I know, I know, this is stupidly low on the list for the SEASON FINALE and companion to Briar Rose, no doubt, but despite all of the things it did explain and tease for next season, I felt very little connection to this episode after the fact. Echo’s progression was strong and Alan Tudyk’s performance was amazing but overall this episode left me feeling “Ehh.” The Saunders reveal was the biggest point of excitement for me there. We had some great discussions as a result of this episode, but overall, I felt it was kind of middle of the road.
6. Spy in the House of Love:
Fuck Dominic and that weird story-line. The only reason it is this high on the list is because of how they dealt with the different timelines. I did enjoy learning about DeWitt and her own personal issues, and I was thrilled (and disturbed) to finally learn what The Attic was, but the most lasting impression was just how off-putting Dominic’s performance was. The way they dealt with that whole reveal and conflict was just clunky.

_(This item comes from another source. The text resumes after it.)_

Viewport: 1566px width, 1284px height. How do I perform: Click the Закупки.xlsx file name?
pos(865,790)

A fine start to the season. An okay episode. It was important to start with an imprint that was distinctly NOT whorehouse. We must establish the utility of an organization like this in order to ensure versatility in episode crafting and I think the kidnap negotiator was a good choice in that vein.
8. Stage Fright:
This is a very high position for this episode, I know, but I honestly felt a whole lot of “whatever” about it where as some others on this list actively upset me. It was messy, for sure, and raised a lot more questions than it answered but, to be fair, it was only the third episode of the entire show. I liked learning that Echo Exceptionalism means that not only does she have the ability to break imprints, she is able to interpret directives independently. She did both in this episode. I liked the nature of the imprint and I believed Eliza’s character Jordan (though I’m pretty sure it’s because that’s who she is in real life) or at least who she believed she was. Not sure I believed Super Kung Foo Panda of Jordan, but that’s the complication that comes with deep under-cover actives. It doesn’t have to fit. The show also set us up for hating Sierra’s handler, Joe. That is one of the only things that they truly did sequentially instead of ret-conning or trying to tell us what we should have believed the whole time.

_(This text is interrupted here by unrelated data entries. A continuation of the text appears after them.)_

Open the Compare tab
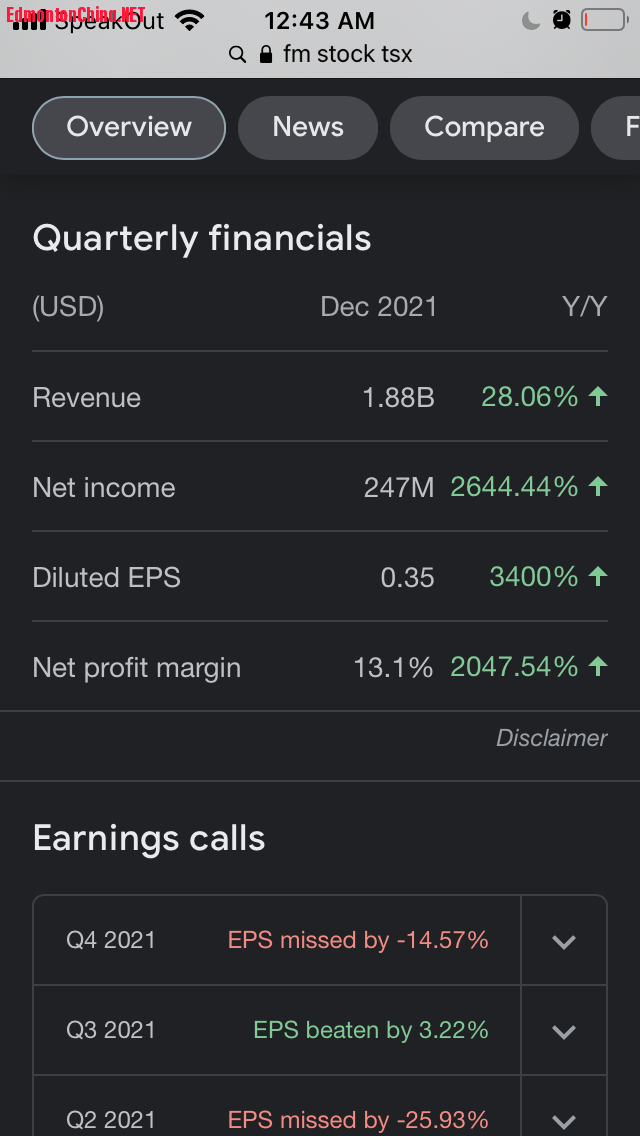 [484, 127]
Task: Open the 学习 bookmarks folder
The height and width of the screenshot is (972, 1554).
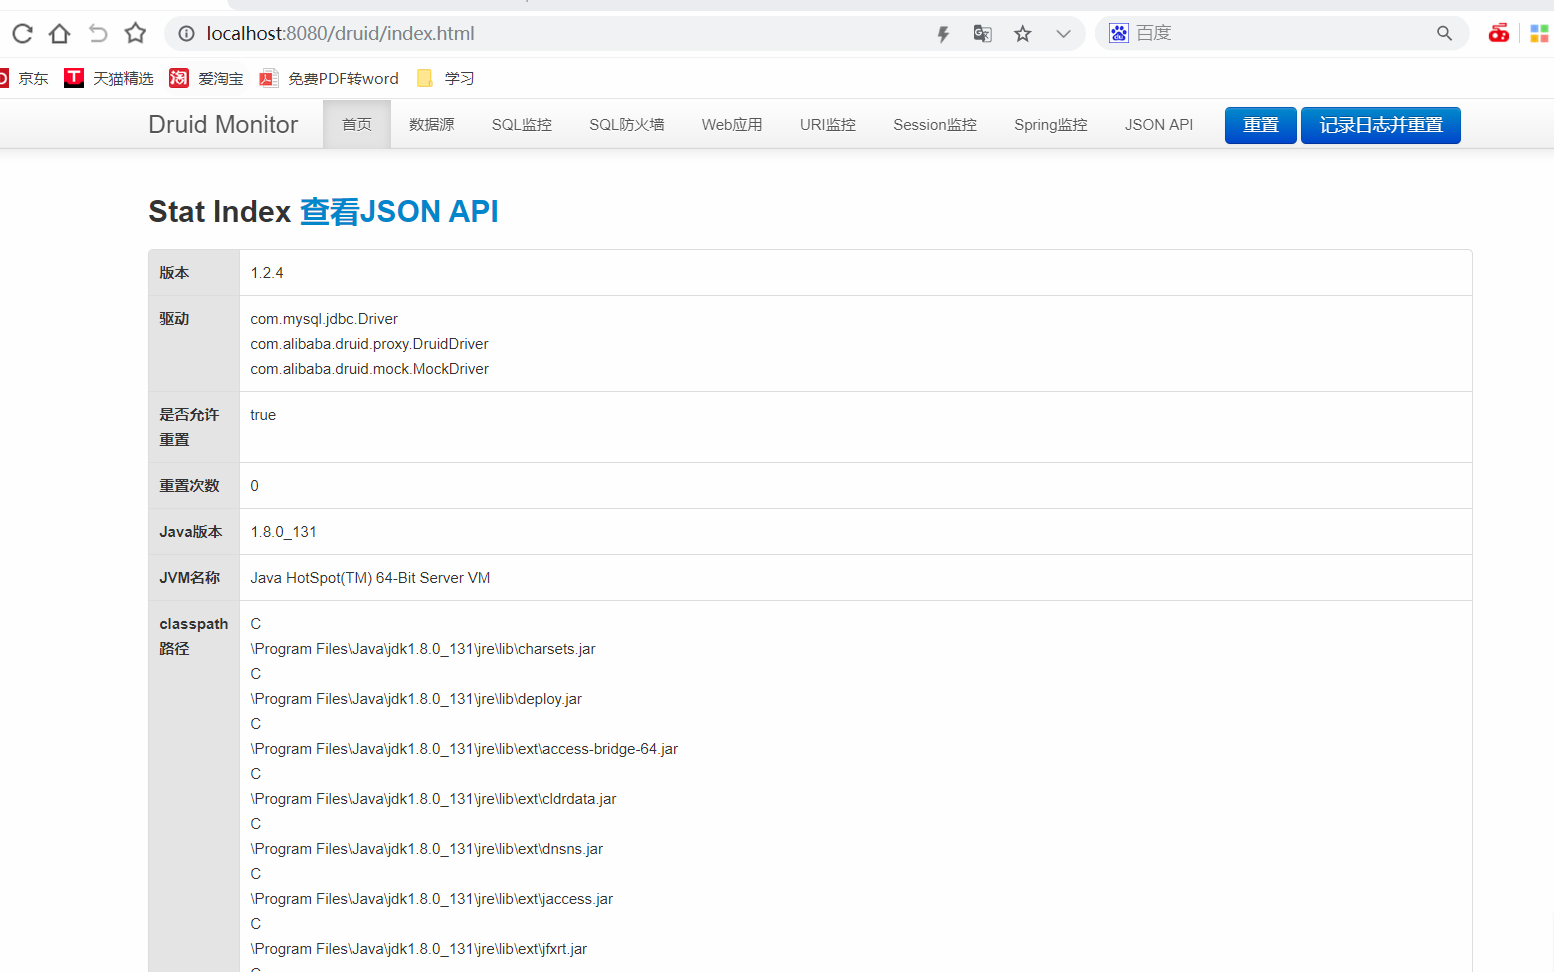Action: pos(424,77)
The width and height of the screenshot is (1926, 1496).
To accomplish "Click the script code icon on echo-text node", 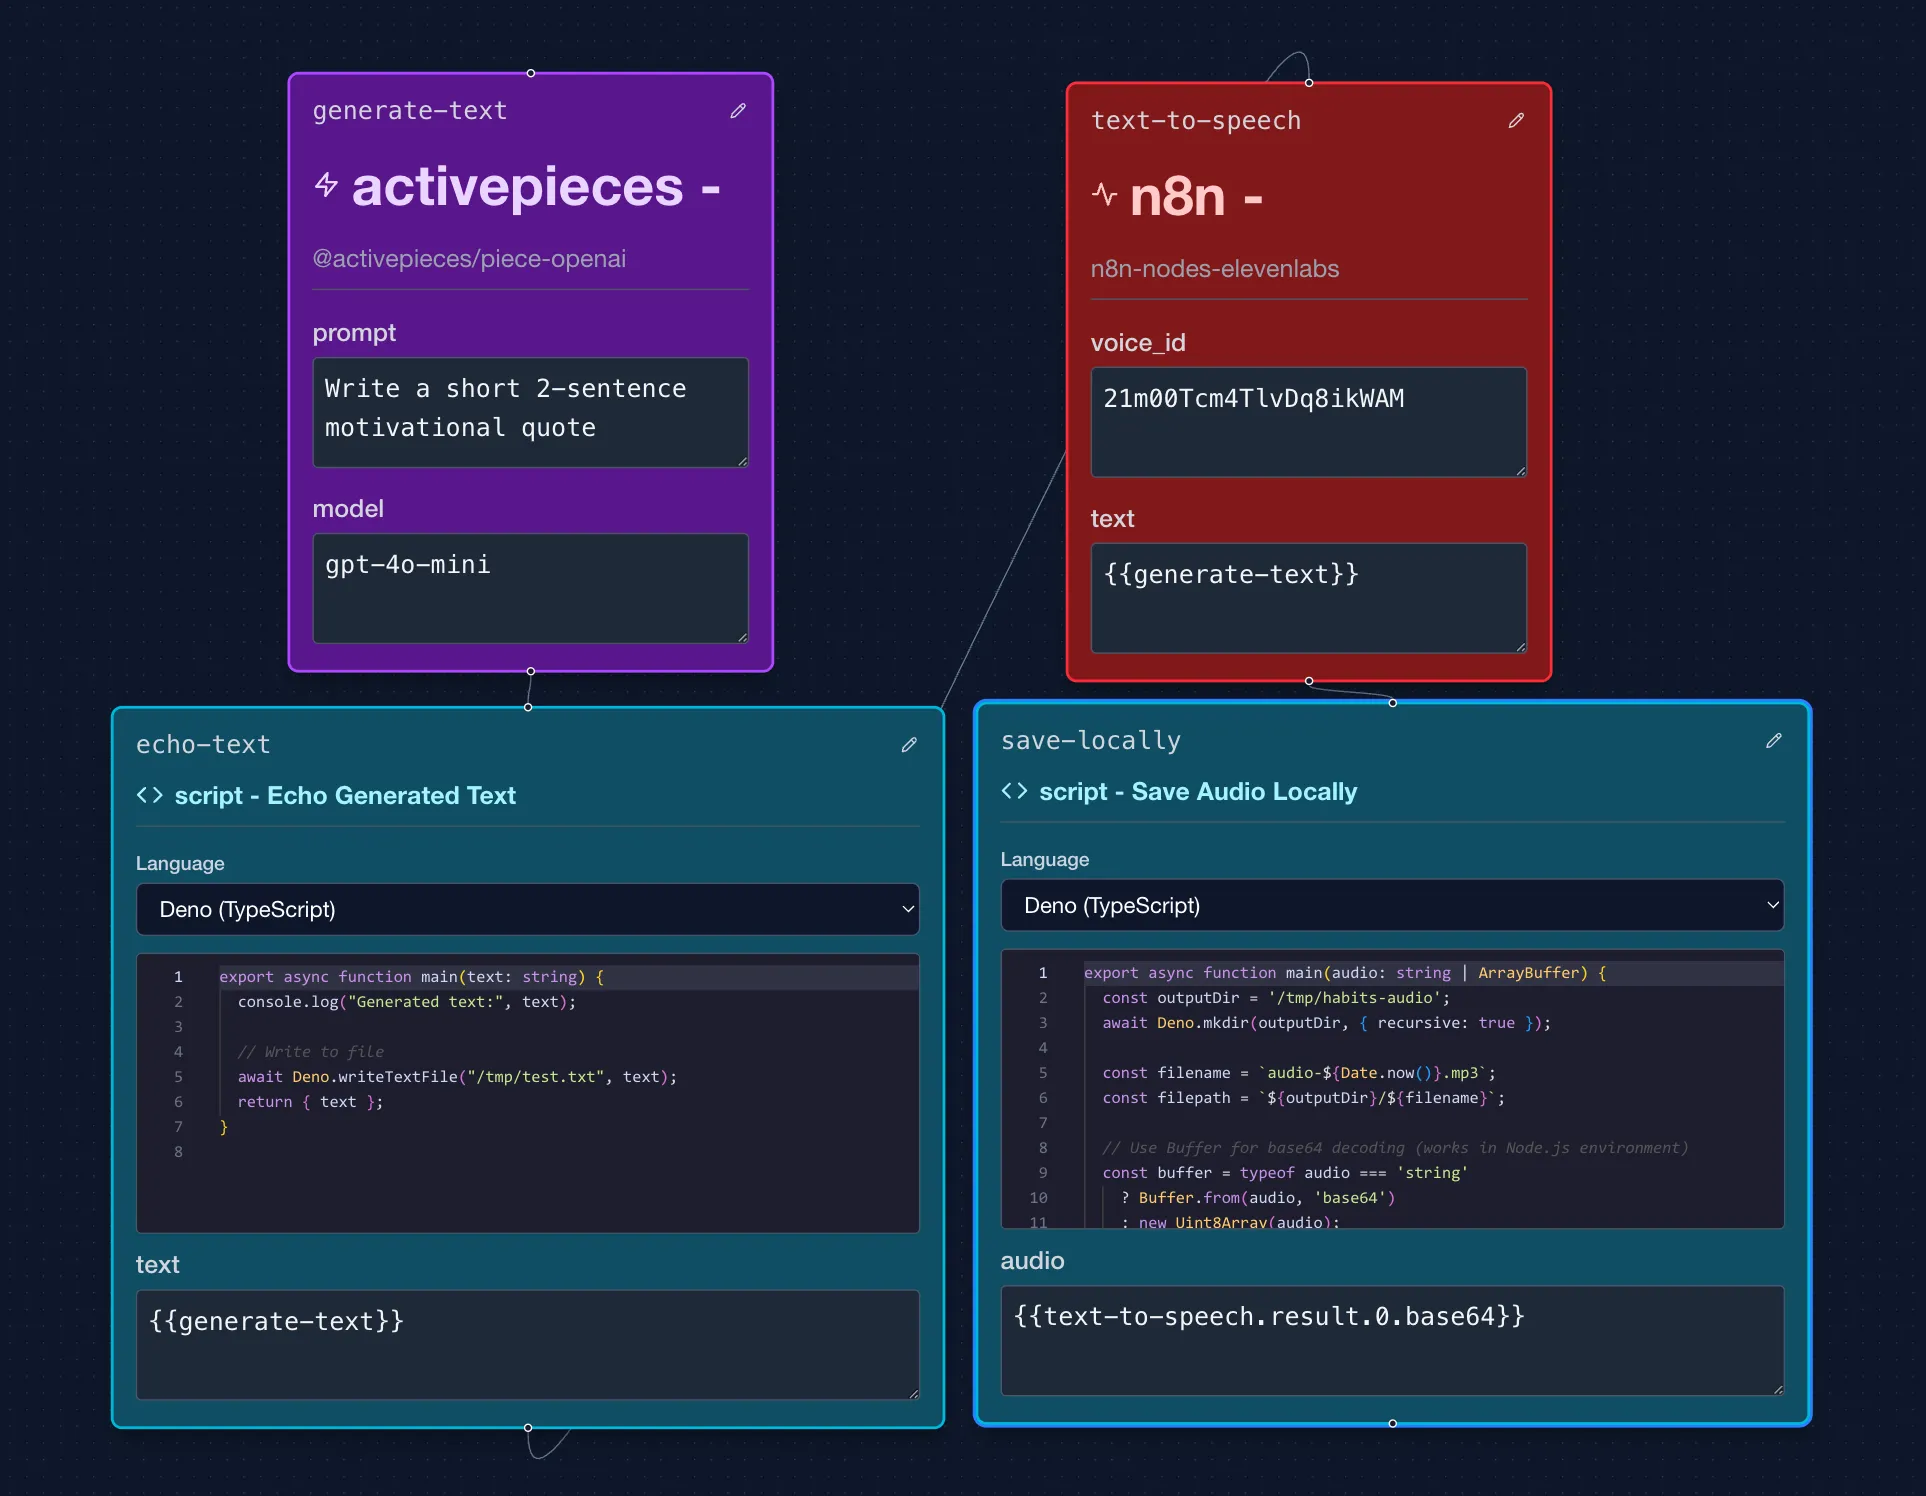I will [x=150, y=795].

Waste of time. Honestly, what an annoying episode. Down towards this end of the list the order gets a bit muddy. These episodes had good points to them, but their overall value for me personally in terms of entertainment and story development was very low.
10. True Believer:
We had such issue with how cults were handled in this episode. I felt that even if the characters were believable (which… ehh) they left a lot of smoking guns unacknowledged and that is just frustrating.
11. The Target:
This avoided dead last because in it we find the first evidence of Alpha meddling with Echo and her imprints. Otherwise, the writing was bad, the acting was bad… I liked the Boyd/Echo progression, though.
Waste of my time. A for fun episode that wasn’t even that fun. Mysteries have never been my favorite genre, but I can appreciate the detective-like attitude of wanting to solve the crime along with the main character. This particular type of mystery, however, did not even allow for that. We were kept guessing while the show made its own way through the story. I felt lead along, not engaged with. And it had nothing to do with Echo Exceptionalism. The only world progression we got from the episode was discovering one more way the super-rich can make use of the Dollhouse. Which we didn’t need this episode for.
Holy crap, you got this far? You get a whole mess of kudos, you beautiful little nerd, you.